I know some may think parts/join is simple. I'm not sure I agree. By all means, it may be easy when you have all data in a small example without I/O. The difference between join and no join in this case is example is 2 additional lines (failed messages and rset) going around the main portion of the flow. A join node (which is ok, no escaping that), a prepare join node and some additional complexities in prepare read. Perhaps I'm overthinking and this is as simple as it gets?

What are the blue nodes?

[Edit] Also, are you doing lots of individual modbus queries, one for each value, and what database are you using?

1 Like

The blue ones are buffer parsers. Yes, lots of different modbus queries for different ranges of values. Database is in Thingsboard cloud, think it's a mix of cassandra & postgres. But we are not affected by that in any way, as we simply use the http rest api to send data.

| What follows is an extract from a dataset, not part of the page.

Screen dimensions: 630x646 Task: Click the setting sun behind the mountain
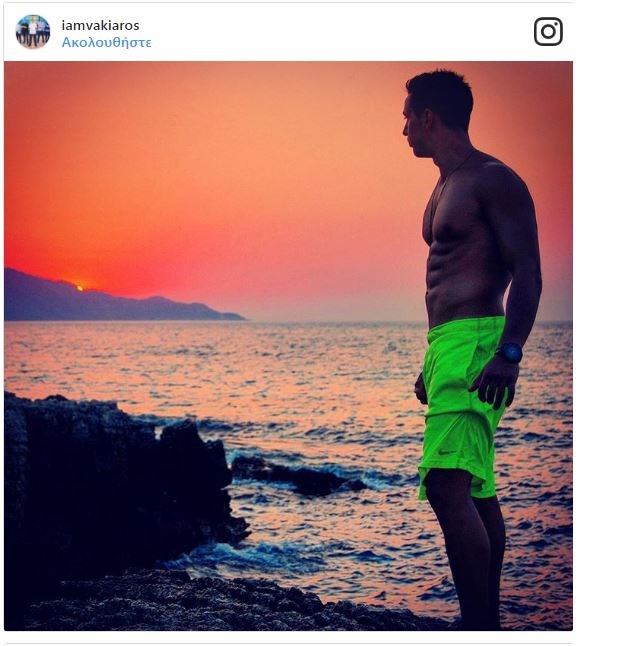(x=80, y=288)
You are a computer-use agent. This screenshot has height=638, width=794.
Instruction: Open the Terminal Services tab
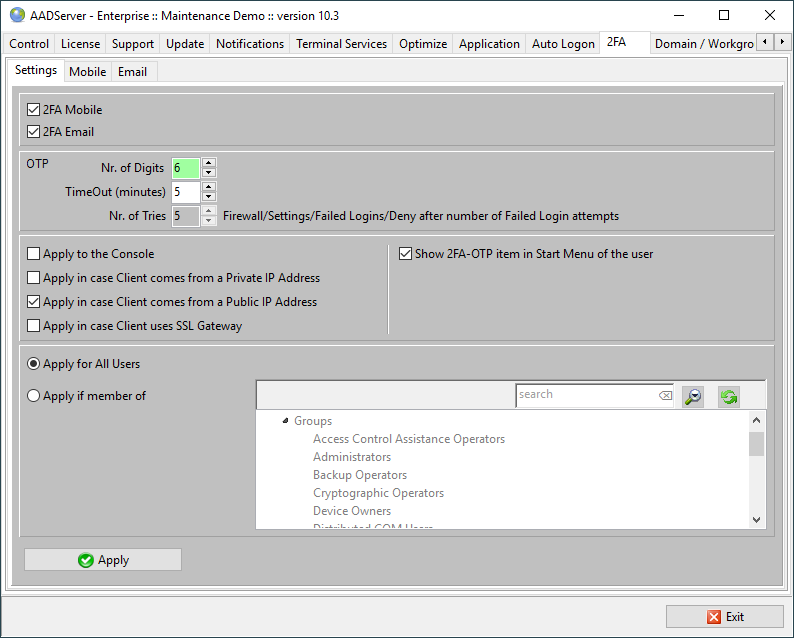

If is generally best not to try to join data from multiple reads when saving in a database. Use different measurements (or tables, or keys, depending on the database) for each set of data fetched. In this case that means that each successful modbus read will result in a record in the database. That will dramatically simplify your flow, and you will not end up with a database with holes in it for missing data.

1 Like

The databases are entirely transparent to us. What is done here is send a single http POST request to thingsboard cloud. They have limits on API usage, theoretically it is 50 msg/s, don't think we ever came close to that. But I have gotten 429 (too many messages) on one occasion. Sending a single message would also reduce network usage, which is on metered connection. Regardless, I don't see any difference in thingsboard whether we send individual messages or grouped together like it is done here.

Last time I worked with statistics using mysql, we used data warehouse-like structure with large fact tables. Each individual datapoint was a column and each row had a shared timestamp. But it doesn't look like that structure is used in thingsboard. I think each data point is handled individually even if sent together.

Finally, while it's not so important to join here, some times I have to work on output of such data as shown here to do further calculations (totals of multiple sources). And then it is a lot easier to work with data nicely grouped together in a single object instead of tying together all the pieces afterwards.